WHAT YOU WILL DO — What per-foot price does the homebuilder in the electric company thread quote for running overhead lines?

SOURCE —
● ● ●
# issues with electric company



## farmgal (Nov 12, 2005)

I am building a home this summer. I would like it 500 foot back from the road. I want underground wire. Not only is it WAY cheaper its hidden. The electric company insists if I go underground I need a transformer by the house on a pad, which I have to buy. I understand why, a 200 Amp service, I will have quite a voltage drop at that distance. I really dont want an above ground transformer. IF I go overhead lines its 25$ a foot plus. 

I found an oil free residential burial transformer. 

http://www2.dupont.com/Media_Center/en_US/daily_news/april/article20100421.html

Is anyone familiar with this? Have you ever ran an underground line this far? what size wire did you use and did you have to put a transformer at the end? Did you have buriable wire or go through conduit?


----------



## tiogacounty (Oct 27, 2005)

You can either buy the power at the first pole on you property, using a pole mounted service, with a meter and disconnect, and do what you want with it, or follow their rules to run power 500' to your location. You seem to understand voltage drop. If they are doing it their way, voltage drop is meaningless. You are paying for the power from the meter in. They eat the cost of voltage drop. I have found that most power companies are unbelievably rigid in their methods. You either follow their specific specifications for the job, as reviewed by their field engineer, or they don't give you power. I doubt that you will be able to specify a transformer that you prefer to use. This would have a whole bunch of potential issues involved for them. Not the least of which would be servicing the unit. If their transformer fails, they grab one from their yard and swap it out. Typically they have acres of gravel storage area with all kinds and sizes of transformers on hand. If you had a specialty transformer that failed, it might take weeks for a replacement to be manufactured and shipped. In some cases, particularly in light industrial applications, you can buy medium voltage (4160 volts, or a similar voltage, which is what would be heading to your transformer) from the company and supply your own wiring, transformer and distribution system. I doubt that they would be willing to go along with this in a typical residential application, or that you would want to spend a huge amount to do your end of this type of installation. When dealing with utilities it pretty much is their ball, their ball field and their umpire. They write their own rules and answer to very few. Good luck.
● ● ●
RECORD EXTRACTS —
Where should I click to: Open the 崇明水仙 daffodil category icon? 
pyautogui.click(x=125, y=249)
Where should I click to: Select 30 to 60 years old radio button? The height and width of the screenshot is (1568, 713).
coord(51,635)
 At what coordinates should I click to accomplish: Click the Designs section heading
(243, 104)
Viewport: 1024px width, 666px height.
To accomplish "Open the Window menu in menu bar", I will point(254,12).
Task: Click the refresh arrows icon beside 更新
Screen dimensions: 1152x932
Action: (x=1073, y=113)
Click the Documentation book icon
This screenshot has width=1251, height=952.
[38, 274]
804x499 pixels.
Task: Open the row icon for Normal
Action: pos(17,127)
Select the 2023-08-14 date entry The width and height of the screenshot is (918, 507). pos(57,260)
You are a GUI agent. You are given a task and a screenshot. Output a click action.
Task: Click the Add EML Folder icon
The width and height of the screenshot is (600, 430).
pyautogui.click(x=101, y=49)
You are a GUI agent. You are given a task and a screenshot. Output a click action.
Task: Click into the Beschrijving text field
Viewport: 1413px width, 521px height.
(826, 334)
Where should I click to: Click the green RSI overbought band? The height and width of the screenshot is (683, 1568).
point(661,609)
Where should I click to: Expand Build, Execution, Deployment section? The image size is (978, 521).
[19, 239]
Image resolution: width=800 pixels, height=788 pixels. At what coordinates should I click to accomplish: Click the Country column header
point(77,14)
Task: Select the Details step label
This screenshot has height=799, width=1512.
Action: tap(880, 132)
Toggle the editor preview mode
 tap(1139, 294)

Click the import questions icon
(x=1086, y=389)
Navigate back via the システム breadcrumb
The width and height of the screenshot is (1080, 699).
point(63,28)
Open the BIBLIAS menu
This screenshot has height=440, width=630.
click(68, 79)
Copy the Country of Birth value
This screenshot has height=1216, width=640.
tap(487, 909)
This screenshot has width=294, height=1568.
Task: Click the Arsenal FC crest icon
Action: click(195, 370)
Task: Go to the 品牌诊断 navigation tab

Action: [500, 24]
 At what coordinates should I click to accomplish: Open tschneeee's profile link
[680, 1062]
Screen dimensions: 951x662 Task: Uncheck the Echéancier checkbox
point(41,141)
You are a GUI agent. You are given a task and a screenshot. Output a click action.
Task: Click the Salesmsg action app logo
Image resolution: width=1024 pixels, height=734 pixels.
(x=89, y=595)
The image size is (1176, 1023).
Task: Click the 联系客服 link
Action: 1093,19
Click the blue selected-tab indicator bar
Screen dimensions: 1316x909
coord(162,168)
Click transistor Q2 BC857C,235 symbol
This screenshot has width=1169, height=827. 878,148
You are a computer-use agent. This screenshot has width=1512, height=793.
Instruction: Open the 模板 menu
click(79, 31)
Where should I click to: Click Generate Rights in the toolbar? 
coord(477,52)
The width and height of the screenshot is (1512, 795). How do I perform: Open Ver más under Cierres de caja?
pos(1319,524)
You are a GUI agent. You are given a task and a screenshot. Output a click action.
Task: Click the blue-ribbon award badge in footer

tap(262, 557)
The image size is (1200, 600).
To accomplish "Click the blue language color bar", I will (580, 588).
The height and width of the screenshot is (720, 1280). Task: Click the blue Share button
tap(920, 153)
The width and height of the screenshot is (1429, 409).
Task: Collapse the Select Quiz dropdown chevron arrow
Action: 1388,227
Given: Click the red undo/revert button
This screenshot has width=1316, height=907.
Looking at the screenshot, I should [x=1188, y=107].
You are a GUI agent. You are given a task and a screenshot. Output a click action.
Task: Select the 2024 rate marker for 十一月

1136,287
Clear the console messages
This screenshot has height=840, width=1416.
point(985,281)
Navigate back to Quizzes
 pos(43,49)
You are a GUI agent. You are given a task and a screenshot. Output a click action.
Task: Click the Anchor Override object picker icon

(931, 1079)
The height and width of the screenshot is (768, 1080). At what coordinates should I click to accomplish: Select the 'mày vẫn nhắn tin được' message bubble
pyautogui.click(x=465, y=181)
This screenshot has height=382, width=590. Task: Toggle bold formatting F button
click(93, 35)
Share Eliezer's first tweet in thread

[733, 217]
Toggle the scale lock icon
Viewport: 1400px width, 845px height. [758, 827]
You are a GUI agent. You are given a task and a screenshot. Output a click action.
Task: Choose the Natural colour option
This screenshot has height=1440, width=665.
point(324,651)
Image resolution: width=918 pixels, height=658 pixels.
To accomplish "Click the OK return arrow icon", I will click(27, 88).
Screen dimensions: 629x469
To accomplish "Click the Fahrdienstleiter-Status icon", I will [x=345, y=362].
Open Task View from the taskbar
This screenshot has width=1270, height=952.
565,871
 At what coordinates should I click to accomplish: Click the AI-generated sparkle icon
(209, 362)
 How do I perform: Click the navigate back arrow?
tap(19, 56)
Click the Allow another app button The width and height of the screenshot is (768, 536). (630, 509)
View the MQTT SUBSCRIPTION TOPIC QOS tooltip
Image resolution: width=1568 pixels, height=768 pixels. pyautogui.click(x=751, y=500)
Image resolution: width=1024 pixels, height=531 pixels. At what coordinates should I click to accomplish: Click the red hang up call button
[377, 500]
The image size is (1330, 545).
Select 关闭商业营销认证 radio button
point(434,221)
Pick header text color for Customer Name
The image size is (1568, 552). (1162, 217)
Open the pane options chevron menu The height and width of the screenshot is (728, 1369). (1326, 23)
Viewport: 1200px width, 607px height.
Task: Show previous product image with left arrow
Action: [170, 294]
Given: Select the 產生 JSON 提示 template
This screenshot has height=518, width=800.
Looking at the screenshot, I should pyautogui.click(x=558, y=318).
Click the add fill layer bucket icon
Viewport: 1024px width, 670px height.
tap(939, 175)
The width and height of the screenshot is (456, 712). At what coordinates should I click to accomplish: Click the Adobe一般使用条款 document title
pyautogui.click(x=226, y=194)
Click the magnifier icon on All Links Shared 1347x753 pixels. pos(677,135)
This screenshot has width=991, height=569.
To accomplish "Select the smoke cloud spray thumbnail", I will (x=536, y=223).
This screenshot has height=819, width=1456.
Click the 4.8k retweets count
● ● ●
COMPLETE RESPONSE — $25 a foot, plus.